Emulators and simulators
To check your web app in mobile browsers, you can install and run emulators and simulators on your machine. These tools mimic real devices and are a great choice if you want to review your app during development. However, they are not the “real deal” and can’t completely replace testing on real devices. If you want to learn more about the pros and cons, read this blog post from our friends at Bitbar.
You can install a virtual machine (VM for short) on your computer and use different images to run foreign operating systems. So, for example, if you are a Mac user and need to test your web app on Microsoft Edge, you can run Windows 10 in a Virtual Machine. Yet, VMs take up a lot of disk space – the more OS versions you need to run, the more images and space you need. Also, your computer may struggle with running another OS, which can cause severe lag, among other things. Therefore, this option may not be suitable for you.
The most promising option for most testers is to use an online-based test service that provides all the browsers, browser versions, and devices you need to test. Typically, these services are subscription-based but can save you a lot of resources and headaches since you don’t have to purchase and maintain the infrastructure and tools yourself.
How to conduct manual cross-browser tests
After you’ve set up a suitable infrastructure to access all of the combinations required for testing, it is time to think about the actual testing process. Let’s find out what usually works quite well:
Set a baseline for comparison
First of all, you should test your app in a modern, reliable and popular browser like the latest stable version of Google Chrome. This way, you can find and fix some of the more apparent bugs and get a clear idea of how the app should look and work. If you then test in other browsers, you can compare and evaluate the results using this baseline.
Create a cross-browser test strategy
You need a document that contains guidelines for cross-browser testing that everyone should work with. If you don’t have such a plan on hand, you may forget to test critical functions or follow different practices than your colleagues. As a result, you may invest a lot of time in tests that lead to unsatisfactory results.
In this test strategy document, describe what should be tested, how often it must be tested, and what should not be tested. Use your product’s test specification or create one if necessary. Additionally, you should include your browser matrix and add some information about the infrastructure used. Read our blog post “Real Device and Browser Testing Strategy for 2020” to learn more about what to include here.
After completing all of the above steps, you can finally get the show on the road and execute your tests manually according to your test strategy!
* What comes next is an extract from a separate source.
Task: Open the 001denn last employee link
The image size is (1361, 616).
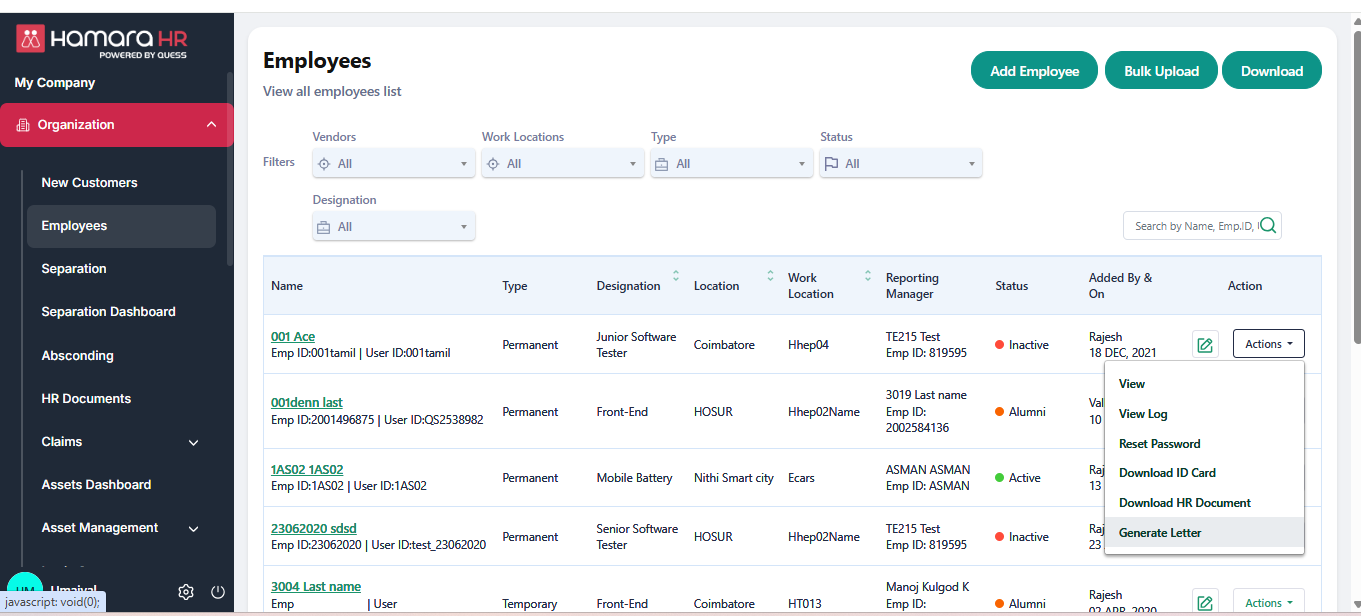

Tools that make manual cross-browser tests more efficient
Since manual testing can lead to bottlenecks that hinder the timely release of your web applications, we at CrossBrowserTesting have developed some tools that help you to test more efficiently:
Don’t forget to check what your application looks like in addition to how it works – especially when it comes to your responsive website design. With our Visual testing tool, you can take full-page, chromeless, or above-the-fold screenshots of your web app’s layout on different devices at the same time. We also offer you an API that you can use to schedule screenshots.
Record and Replay
Would you like to get test automation into your test mix without having to write a single line of code? Then our Record and Replay tool is the perfect choice to eliminate the pain of manually executing repetitive test cases. Record your test flow and replay it in parallel on all desired browsers to shorten test execution time while increasing browser coverage.
In the second and last part about manual cross-browser testing for beginners, we gave you an idea of how to run cross-browser tests, what you need to do in advance, and which tools can make testing more efficient.
We hope that we’ve been able to provide you with some useful and valuable knowledge that will help you get a flying start with manual cross-browser testing!